This month’s Very Short Introduction column comes from Dr. ‘Ben’ Pink Dandelion, an Honorary Reader in Quaker Studies at the University of Birmingham. We have recently published his book The Quakers: A Very Short Introduction, and he has kindly answered a few questions on the subject for OUPblog.
OUP: Has the Quakers’ anti-war stance meant that the movement has seen an increase in interest and/or membership since the beginning of the Iraq War?
PINK DANDELION: Paradoxically, war is always good for recruitment. However, the pacifist stance of Quakerism remains highly counter-cultural and as such there hasn’t been any a massive increase in membership. Many who would oppose the Iraq War would still not feel it wrong to fight in all circumstances. Many Quakers are also pragmatic but the official position is that fighting and war is not a way to solve problems.
OUP: You say in your book that some Quakers practise a kind of evangelical Protestantism, while others are no longer Christian at all. How does the non-theist standpoint fit within Quakerism? How can one be anti-theist and a Quaker?
DANDELION: Most Quakers in the world are Evangelical and the vast majority are Christian. Within ‘Liberal Quakerism’, there is however a vast diversity of belief. This is partly come about because of the sense that belief is not central to faith, that doctrine can never match the depth of experience Quakers find in their worship. As such, belief has become marginal and plural, a private rather than a collective matter. What then holds these Quakers together is their form of worship and doing business (also in worship and without votes) and their testimony for peace and social justice. To some extent, the silence of Quaker worship can accommodate belief including non-theism or anti-theism, although there comes a point when such ideas start to unpick the basis of worship and business. However, Quakers are also united in their belief that faith is about a journey of seeking rather than finding. Thus any position is held provisionally or partially or personally, thus further accommodating any belief which is not held to be final or for all people. Certainty would provide tension, not belief content.

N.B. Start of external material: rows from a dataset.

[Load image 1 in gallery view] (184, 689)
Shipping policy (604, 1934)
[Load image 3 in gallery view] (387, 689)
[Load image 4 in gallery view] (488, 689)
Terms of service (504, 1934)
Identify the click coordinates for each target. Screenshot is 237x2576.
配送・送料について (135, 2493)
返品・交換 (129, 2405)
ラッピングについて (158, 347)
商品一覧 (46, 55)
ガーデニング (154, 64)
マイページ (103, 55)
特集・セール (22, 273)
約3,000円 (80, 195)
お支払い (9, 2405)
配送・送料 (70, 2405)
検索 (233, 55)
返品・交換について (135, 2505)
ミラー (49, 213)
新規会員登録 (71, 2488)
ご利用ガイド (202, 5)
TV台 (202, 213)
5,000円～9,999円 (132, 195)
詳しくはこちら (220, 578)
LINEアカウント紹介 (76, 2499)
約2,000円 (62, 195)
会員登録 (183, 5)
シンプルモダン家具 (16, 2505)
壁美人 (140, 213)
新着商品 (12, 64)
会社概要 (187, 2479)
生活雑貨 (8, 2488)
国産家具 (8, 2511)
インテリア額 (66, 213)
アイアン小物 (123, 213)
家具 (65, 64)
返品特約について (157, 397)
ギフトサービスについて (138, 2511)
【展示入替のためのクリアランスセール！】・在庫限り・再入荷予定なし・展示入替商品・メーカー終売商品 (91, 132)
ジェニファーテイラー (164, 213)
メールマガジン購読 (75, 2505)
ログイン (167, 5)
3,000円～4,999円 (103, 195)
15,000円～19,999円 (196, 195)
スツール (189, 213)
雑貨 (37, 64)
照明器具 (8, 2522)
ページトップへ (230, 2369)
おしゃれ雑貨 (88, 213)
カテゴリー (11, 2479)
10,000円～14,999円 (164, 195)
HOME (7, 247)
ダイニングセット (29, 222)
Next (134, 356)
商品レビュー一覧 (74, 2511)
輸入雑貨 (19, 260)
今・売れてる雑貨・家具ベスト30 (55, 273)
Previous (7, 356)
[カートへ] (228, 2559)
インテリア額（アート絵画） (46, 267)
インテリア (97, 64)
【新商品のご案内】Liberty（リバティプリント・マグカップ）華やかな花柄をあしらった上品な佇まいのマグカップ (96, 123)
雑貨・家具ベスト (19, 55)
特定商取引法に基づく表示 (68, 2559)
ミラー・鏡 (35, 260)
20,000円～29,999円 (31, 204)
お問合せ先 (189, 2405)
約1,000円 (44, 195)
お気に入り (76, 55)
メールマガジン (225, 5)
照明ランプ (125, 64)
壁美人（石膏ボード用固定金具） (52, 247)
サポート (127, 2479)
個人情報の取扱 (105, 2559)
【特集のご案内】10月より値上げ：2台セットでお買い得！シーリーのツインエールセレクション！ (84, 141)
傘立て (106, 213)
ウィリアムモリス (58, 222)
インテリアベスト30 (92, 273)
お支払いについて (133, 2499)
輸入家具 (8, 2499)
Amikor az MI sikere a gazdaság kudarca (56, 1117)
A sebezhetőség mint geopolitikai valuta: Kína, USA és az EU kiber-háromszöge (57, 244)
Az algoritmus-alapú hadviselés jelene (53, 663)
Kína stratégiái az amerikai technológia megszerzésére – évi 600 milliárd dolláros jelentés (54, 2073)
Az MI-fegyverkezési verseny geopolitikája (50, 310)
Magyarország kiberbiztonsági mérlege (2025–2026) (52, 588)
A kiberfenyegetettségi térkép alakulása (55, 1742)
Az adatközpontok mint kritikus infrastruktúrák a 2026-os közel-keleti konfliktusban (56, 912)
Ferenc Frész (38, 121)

OUP: Many people know that some Quakers worship in silence. Can you briefly explain how this unique method of worship came about?
DANDELION: Quaker worship was based initially on a critique of outward forms seen to be superficial and empty. In some ways, Quakerism can be seen to be fulfilling the desire for a full and radical reformation and as such liturgy itself was fully reformed. All the aspects of standard liturgy are present but experienced inwardly rather than outwardly and through silence. Quaker faith is based on a sense of direct relationship with god and Quakers found this was best done in silence. It was supported by reference to Revelation 8:1 where it talks of half an hour of silence in heaven.
OUP: As a faith with such broad diversity, how do you see it fitting within the wider religious world as a whole?
DANDELION: Quakerism is similar to many other Protestant sects and groups with liberal and evangelical ends. It differs in its emphasis on direct revelation and in the Liberal branch, the primary authority experience is given over any text or any tradition. It may also be more plural than other Liberal groups. Quakers are part of the Historic peace church movement with Mennonites and Brethren. Buddhist and Muslim Quakers start to bridge the gap between historically Christian forms and new hybrid forms of faith.
OUP: Once people have read your Very Short Introduction, which five books would you point them towards next?
DANDELION: There is my longer Introduction to Quakerism, John Punshon’s Portrait in Grey, Harvey Gillman’s A Light that is Shining (available free from the Quaker offices in London), and a whole range of books on Quaker spirituality and discernment on sale at the Quaker Bookshop, Euston Road, London, or over the web.